> Required work:
Update the stretch of the listing from the line containing "Click the Objective-C++ AppDelegate file icon" through the line containing "click(x=117, y=24)" by changing "horizontal rule" to "divider line", and give back only those lines with nothing else altered.
—————
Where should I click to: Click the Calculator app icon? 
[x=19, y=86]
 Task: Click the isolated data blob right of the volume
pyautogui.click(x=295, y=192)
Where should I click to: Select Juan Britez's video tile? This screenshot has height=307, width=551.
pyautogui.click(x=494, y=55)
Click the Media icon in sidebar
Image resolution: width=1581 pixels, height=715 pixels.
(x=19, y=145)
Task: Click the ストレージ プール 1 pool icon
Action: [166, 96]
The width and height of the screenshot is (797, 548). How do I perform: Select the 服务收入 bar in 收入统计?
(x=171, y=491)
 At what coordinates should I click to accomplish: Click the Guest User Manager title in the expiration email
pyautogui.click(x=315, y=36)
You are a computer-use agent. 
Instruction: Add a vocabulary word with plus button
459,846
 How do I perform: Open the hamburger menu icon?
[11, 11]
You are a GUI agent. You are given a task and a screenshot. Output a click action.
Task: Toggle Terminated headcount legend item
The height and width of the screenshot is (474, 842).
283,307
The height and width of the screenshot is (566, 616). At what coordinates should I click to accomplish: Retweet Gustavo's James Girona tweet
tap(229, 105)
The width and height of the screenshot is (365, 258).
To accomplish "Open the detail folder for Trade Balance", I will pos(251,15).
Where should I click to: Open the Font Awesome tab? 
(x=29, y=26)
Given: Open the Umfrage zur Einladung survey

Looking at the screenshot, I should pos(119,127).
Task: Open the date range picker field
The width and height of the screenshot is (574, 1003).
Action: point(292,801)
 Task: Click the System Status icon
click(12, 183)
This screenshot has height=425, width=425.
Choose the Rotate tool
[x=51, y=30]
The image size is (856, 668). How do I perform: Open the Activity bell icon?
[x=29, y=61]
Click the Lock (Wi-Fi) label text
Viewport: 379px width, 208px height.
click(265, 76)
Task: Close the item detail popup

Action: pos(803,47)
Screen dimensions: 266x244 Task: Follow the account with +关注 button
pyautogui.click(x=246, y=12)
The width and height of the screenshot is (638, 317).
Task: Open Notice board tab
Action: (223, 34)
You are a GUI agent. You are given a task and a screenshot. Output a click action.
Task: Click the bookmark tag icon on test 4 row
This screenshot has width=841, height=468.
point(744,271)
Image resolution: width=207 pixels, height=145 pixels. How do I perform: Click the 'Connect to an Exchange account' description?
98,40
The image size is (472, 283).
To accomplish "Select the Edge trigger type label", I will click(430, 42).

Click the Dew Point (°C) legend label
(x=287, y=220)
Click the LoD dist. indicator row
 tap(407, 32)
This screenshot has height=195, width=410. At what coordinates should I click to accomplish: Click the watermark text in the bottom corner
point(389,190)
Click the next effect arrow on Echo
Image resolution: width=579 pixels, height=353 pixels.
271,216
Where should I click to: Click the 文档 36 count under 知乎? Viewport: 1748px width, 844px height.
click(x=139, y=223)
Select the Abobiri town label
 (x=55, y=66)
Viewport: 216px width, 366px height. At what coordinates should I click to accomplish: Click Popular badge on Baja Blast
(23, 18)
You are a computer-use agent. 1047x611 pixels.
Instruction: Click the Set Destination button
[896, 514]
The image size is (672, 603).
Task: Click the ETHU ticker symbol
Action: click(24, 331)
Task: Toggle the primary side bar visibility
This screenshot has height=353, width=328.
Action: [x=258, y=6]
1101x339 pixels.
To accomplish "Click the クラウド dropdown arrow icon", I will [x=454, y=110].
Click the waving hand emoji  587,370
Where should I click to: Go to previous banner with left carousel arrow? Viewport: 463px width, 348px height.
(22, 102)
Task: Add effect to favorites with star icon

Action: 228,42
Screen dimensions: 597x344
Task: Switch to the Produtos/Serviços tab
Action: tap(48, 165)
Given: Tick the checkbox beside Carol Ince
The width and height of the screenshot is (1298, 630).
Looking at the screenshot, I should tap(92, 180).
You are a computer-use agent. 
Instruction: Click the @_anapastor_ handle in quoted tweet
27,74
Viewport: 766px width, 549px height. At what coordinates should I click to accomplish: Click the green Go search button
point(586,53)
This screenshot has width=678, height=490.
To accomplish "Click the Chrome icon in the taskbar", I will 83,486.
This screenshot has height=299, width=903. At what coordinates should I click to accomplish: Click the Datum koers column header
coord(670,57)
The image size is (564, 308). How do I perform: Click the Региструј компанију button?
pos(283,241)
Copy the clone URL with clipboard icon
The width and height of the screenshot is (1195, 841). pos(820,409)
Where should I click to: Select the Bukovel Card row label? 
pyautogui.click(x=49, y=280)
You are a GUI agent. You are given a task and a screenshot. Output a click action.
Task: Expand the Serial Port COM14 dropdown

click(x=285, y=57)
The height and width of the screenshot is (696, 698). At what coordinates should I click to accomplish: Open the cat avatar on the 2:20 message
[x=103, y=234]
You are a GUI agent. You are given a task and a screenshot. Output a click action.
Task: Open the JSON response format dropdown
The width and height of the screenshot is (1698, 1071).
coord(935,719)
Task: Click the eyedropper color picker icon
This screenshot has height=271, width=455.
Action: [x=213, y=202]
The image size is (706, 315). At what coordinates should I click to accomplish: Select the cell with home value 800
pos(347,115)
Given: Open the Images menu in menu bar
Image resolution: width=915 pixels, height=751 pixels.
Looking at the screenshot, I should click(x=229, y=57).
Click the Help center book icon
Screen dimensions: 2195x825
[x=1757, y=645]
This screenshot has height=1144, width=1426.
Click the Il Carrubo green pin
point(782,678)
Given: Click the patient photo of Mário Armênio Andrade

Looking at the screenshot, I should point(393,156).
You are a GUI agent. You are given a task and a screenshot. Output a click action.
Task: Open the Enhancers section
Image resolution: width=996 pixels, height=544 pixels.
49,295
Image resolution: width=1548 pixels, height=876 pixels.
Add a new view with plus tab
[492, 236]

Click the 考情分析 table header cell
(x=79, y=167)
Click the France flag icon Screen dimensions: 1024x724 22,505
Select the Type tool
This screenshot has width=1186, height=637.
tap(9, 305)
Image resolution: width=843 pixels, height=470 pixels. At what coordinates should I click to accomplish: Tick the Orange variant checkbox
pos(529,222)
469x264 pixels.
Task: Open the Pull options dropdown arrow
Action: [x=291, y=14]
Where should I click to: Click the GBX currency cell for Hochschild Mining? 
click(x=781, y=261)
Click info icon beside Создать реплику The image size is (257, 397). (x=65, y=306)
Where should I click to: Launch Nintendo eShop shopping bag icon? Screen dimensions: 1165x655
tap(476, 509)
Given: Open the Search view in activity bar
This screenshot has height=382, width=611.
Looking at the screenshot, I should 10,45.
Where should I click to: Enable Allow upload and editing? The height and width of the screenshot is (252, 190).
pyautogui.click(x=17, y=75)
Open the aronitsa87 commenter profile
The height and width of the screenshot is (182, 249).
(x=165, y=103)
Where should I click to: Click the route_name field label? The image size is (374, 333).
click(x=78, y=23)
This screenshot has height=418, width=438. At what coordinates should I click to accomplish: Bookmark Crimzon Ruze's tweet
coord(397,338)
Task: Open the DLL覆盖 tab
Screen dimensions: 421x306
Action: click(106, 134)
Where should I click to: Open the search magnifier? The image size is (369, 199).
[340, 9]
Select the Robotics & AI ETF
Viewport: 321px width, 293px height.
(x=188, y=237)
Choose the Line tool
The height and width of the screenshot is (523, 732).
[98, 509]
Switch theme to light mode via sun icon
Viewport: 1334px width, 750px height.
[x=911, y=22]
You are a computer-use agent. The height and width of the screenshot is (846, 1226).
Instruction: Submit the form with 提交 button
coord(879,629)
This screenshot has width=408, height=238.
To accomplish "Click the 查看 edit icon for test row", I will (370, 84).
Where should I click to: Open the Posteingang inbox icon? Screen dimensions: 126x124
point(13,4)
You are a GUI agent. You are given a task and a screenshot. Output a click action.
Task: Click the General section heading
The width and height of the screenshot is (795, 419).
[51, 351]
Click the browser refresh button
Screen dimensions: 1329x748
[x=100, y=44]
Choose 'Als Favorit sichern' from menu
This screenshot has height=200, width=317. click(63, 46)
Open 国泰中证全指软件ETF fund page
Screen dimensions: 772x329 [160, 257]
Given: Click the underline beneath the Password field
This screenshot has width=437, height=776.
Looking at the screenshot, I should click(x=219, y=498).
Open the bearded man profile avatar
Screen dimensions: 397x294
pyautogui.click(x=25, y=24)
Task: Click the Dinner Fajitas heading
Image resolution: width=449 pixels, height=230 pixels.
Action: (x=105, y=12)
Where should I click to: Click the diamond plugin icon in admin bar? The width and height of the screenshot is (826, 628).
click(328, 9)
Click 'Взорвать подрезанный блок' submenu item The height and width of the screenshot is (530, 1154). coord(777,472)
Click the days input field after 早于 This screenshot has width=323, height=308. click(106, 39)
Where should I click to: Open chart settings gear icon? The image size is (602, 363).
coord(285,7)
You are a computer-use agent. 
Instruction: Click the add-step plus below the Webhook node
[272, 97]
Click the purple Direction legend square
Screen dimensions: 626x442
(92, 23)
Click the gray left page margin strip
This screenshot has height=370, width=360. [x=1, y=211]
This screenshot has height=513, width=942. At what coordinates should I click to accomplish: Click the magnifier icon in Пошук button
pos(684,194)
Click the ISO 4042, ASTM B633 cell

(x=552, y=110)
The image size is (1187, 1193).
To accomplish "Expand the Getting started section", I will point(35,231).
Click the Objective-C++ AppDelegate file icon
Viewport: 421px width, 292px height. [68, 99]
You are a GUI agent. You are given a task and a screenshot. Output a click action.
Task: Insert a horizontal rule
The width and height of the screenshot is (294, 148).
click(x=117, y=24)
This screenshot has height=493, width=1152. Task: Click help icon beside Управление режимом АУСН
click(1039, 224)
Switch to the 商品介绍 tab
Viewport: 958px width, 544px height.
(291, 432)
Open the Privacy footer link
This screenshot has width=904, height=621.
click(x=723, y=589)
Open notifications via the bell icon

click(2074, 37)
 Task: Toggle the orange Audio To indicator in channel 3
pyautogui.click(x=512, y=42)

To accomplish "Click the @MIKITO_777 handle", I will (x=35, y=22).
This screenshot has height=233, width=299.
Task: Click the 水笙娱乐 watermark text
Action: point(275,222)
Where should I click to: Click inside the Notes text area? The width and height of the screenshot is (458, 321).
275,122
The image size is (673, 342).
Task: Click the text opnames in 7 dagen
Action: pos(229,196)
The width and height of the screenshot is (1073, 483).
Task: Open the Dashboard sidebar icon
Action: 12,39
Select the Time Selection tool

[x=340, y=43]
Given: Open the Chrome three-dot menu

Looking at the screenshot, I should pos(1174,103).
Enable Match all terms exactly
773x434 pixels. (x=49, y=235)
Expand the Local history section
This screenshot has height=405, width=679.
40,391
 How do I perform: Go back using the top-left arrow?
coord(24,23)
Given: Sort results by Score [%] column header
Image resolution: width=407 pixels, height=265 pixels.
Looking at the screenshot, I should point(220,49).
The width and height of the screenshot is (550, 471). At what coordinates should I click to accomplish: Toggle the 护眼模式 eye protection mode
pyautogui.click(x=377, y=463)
—————
> Exercise solution:
Click the Objective-C++ AppDelegate file icon
Viewport: 421px width, 292px height. [68, 99]
You are a GUI agent. You are given a task and a screenshot. Output a click action.
Task: Insert a divider line
The width and height of the screenshot is (294, 148).
click(x=117, y=24)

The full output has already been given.